── 対象テキスト

繊細にして華麗、ショッキングなシーンで読者の目とハートを奪う
漫画『イノサン』『イノサンRouge』(「グランドジャンプ」で連載中)。
著者・坂本眞一さんってどんな人…!?漫画ってどう描くの?

『イノサン』1巻より。
家業である処刑人の仕事を引き継ぐことを嫌がり
結果、父からお仕置きを受ける、若き日のシャルル・サンソン

 

………前回のお話………

高校生で漫画家デビュー、しかしなんと世の中に認められるまでに
20年を要したという坂本さん。しかも大好きな仕事のはずなのに、
漫画を描いている過程は苦しいことばかりで、
おおよそ楽しいことはないという…。
漫画家って棘の道を歩く仕事のようですが…!?

 

アイデアが浮かばない…
でも火曜の午後5時が来たら…

ご自分で設計されたアトリエで
今日も仕事机に向かう坂本さん!


ーーでは作品を作る過程で一番辛いのは、いつですか?

坂本 アイデアがなかなか固まらない時は、これほどの苦痛はない、って感じです。アーティストさんが「生みの苦しみ」という表現を使いますけど、まさにそれですね。決めたけどなんかピントが合わないとか、まだなんかできるんじゃないかとか納得できなかったり。なんか降りてくるのを日々願っています。

────

## 作業指示
上の漫画家インタビューの本文のうち、「漫画家って棘の道を歩く仕事のようですが…!?」から始まって「てくるのを日々願っています。」に至るまでの部分を、一字も変えずに書き写してください。

── 抽出データ

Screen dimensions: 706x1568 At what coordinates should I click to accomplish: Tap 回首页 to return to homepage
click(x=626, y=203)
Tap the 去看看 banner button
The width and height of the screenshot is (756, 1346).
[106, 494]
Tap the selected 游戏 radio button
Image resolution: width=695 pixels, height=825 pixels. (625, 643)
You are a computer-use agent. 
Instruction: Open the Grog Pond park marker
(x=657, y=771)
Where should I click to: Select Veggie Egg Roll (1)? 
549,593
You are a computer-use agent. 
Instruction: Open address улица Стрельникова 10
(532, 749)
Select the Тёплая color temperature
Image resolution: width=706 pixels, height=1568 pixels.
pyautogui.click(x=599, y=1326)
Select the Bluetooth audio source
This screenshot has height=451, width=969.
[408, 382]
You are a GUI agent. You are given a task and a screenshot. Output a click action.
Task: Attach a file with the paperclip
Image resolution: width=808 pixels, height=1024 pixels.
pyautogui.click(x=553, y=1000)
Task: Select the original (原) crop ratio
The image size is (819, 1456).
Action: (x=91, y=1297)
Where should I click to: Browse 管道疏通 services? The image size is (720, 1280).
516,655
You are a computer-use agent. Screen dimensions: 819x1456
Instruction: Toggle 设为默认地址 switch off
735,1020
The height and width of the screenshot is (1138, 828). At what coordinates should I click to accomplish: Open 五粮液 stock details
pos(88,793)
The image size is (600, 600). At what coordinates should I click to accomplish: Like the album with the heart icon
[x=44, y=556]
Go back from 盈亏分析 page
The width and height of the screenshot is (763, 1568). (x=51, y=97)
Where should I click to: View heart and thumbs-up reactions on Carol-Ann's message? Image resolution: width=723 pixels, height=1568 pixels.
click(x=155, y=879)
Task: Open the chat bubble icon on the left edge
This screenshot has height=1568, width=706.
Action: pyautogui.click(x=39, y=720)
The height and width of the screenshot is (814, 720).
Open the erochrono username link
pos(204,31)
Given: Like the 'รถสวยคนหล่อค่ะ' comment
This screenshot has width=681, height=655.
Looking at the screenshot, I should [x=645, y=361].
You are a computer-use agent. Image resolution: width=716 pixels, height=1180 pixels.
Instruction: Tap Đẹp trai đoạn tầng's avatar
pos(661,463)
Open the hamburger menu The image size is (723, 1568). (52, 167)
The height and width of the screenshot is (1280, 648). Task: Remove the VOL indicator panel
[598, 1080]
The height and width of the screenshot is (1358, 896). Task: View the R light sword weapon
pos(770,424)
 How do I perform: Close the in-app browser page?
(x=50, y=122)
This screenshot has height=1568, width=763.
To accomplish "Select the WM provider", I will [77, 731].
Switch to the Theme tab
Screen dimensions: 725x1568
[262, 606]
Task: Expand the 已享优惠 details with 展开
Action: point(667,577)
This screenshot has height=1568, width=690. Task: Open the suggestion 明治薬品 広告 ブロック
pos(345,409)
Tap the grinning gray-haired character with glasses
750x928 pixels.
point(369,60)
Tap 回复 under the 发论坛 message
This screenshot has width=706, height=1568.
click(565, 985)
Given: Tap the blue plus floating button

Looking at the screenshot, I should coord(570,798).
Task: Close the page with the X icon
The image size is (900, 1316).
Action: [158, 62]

────

## 完成した課題
漫画家って棘の道を歩く仕事のようですが…!?

 

アイデアが浮かばない…
でも火曜の午後5時が来たら…

ご自分で設計されたアトリエで
今日も仕事机に向かう坂本さん!


ーーでは作品を作る過程で一番辛いのは、いつですか?

坂本 アイデアがなかなか固まらない時は、これほどの苦痛はない、って感じです。アーティストさんが「生みの苦しみ」という表現を使いますけど、まさにそれですね。決めたけどなんかピントが合わないとか、まだなんかできるんじゃないかとか納得できなかったり。なんか降りてくるのを日々願っています。